Ecosyste.ms: Awesome

An open API service indexing awesome lists of open source software.

Awesome Lists | Featured Topics | Projects

https://github.com/mahmoodlab/TITAN

Multimodal Whole Slide Foundation Model for Pathology
https://github.com/mahmoodlab/TITAN

Last synced: 14 days ago
JSON representation

Multimodal Whole Slide Foundation Model for Pathology

Awesome Lists containing this project

README

        

# TITAN-preview

## Multimodal Whole Slide Foundation Model for Pathology

[Preprint](https://arxiv.org/abs/2411.19666) | [Download Model](https://huggingface.co/MahmoodLab/TITAN) | [Blog](https://www.linkedin.com/pulse/building-vision-language-guided-multimodal-whole-slide-tong-ding-0hawe/?trackingId=j4u4BgoBSuad2GDEICorkw%3D%3D) | [Cite](#reference)

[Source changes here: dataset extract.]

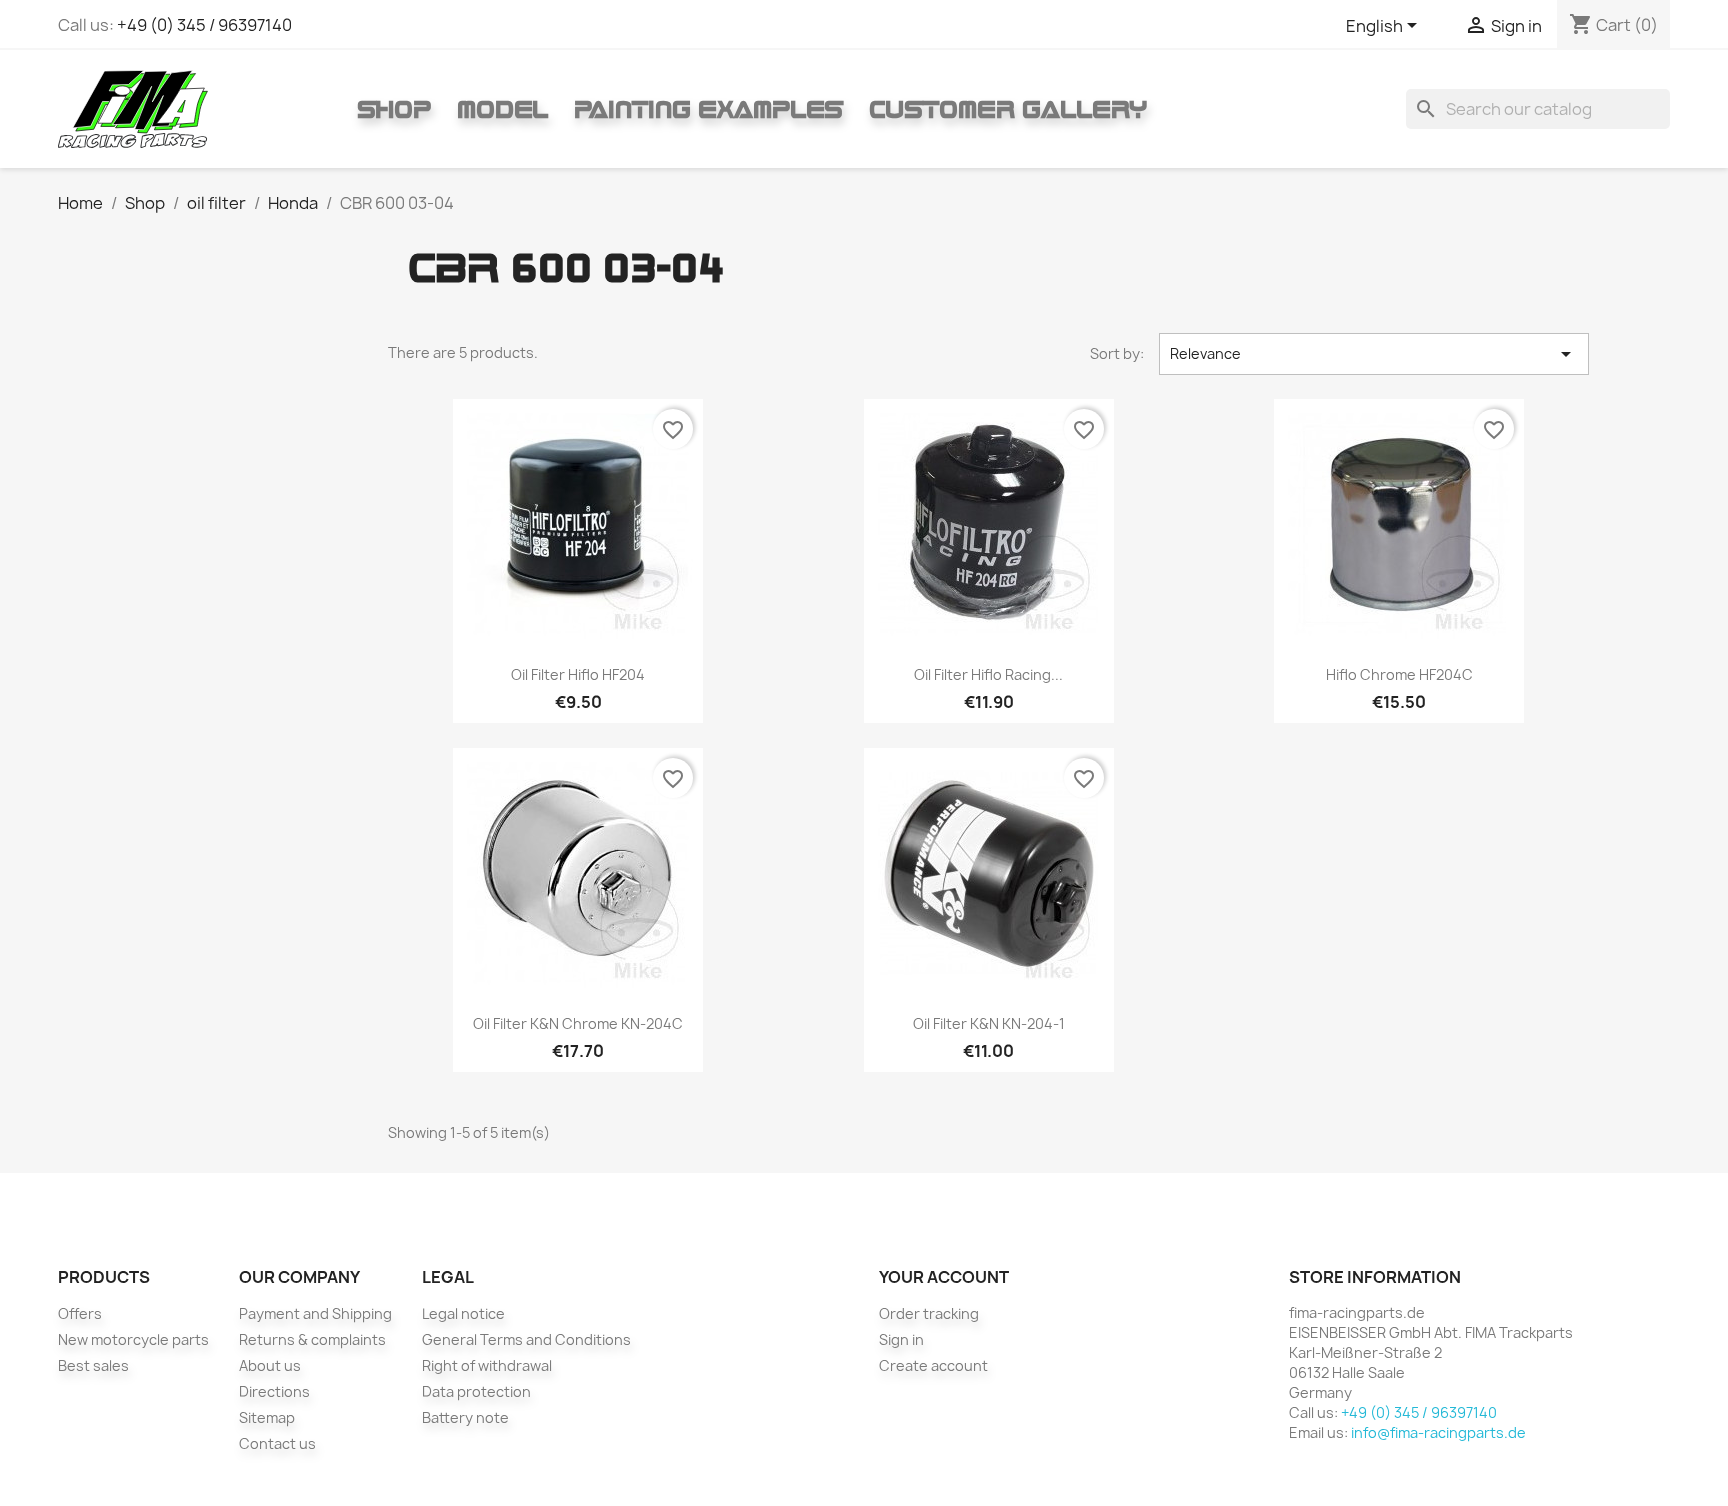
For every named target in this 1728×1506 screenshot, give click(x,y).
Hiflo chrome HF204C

**Abstract:** The field of computational pathology has been transformed with recent advances in foundation models that encode histopathology region-of-interests (ROIs) into versatile and transferable feature representations via self-supervised learning (SSL). However, translating these advancements to address complex clinical challenges at the patient and slide level remains constrained by limited clinical data in disease-specific cohorts, especially for rare clinical conditions.
We propose **TITAN**, a multimodal whole slide foundation model pretrained using 335,645 WSIs via visual self-supervised learning and vision-language alignment with corresponding pathology reports and 423,122 synthetic captions generated from a multimodal generative AI copilot for pathology. Without any finetuning or requiring clinical labels, TITAN can extract general-purpose slide representations and generate pathology reports that generalize to resource-limited clinical scenarios such as rare disease retrieval and cancer prognosis. We evaluate TITAN on diverse clinical tasks and find that TITAN outperforms both ROI and slide foundation models across machine learning settings such as linear probing, few-shot and zero-shot classification, rare cancer retrieval and cross-modal retrieval, and pathology report generation.

TITAN workflow

## What is TITAN?
**TITAN** (**T**ransformer-based pathology **I**mage and **T**ext **A**lignment **N**etwork) is a multimodal whole-slide foundation model pre-trained using visual self-supervised learning and vision-language alignment. It leverages 335,645 whole-slide images (WSIs) from a diverse set of internally collected neoplastic, infectious, and inflammatory cases at Mass General Brigham. Additionally, TITAN utilizes over 182,000 pathology reports and more than 423,000 synthetic captions generated by [PathChat](https://www.nature.com/articles/s41586-024-07618-3), our pathology co-pilot. TITAN's slide embeddings achieve state-of-the-art performance on diverse downstream tasks, including linear probing, few-shot and zero-shot classification, rare cancer retrieval, cross-modal retrieval, and pathology report generation.
- _**Why use TITAN?**_: Compared to other slide foundation models that rely on either one of vision-only pretraining or vision-language alignment, TITAN combined both strategies to ensure the slide representations contain rich and comprehensive morphological semantics.
TITAN also did not use large public histology slide collections such as TCGA, PAIP, CPTAC, PANDA for pretraining, which are routinely used in benchmark development in computational pathology. Therefore, we make TITAN available for the research community in building and evaluating pathology AI models with minimal risk of data contamination on public benchmarks or private histopathology slide collections.

## Updates
- **12/04/2024**: CONCHv1.5 feature extraction is integrated into [CLAM](https://github.com/mahmoodlab/CLAM).
- **12/02/2024**: TITAN preprint and model weights (TITAN-preview and CONCHv1.5) are now live. TCGA-OT splits are available in `./datasets`.

## Installation

First clone the repo and cd into the directory:

```bash
git clone https://github.com/mahmoodlab/TITAN.git
cd TITAN
```

Then create a conda env and install the dependencies:

```bash
conda create -n titan python=3.9 -y
conda activate titan
pip install --upgrade pip
pip install -e .
```

### 1. Getting access

Request access to the model weights (CONCHv1.5 and TITAN-preview for patch and slide feature extraction, respectively) from the Huggingface model page [here](https://huggingface.co/MahmoodLab/TITAN).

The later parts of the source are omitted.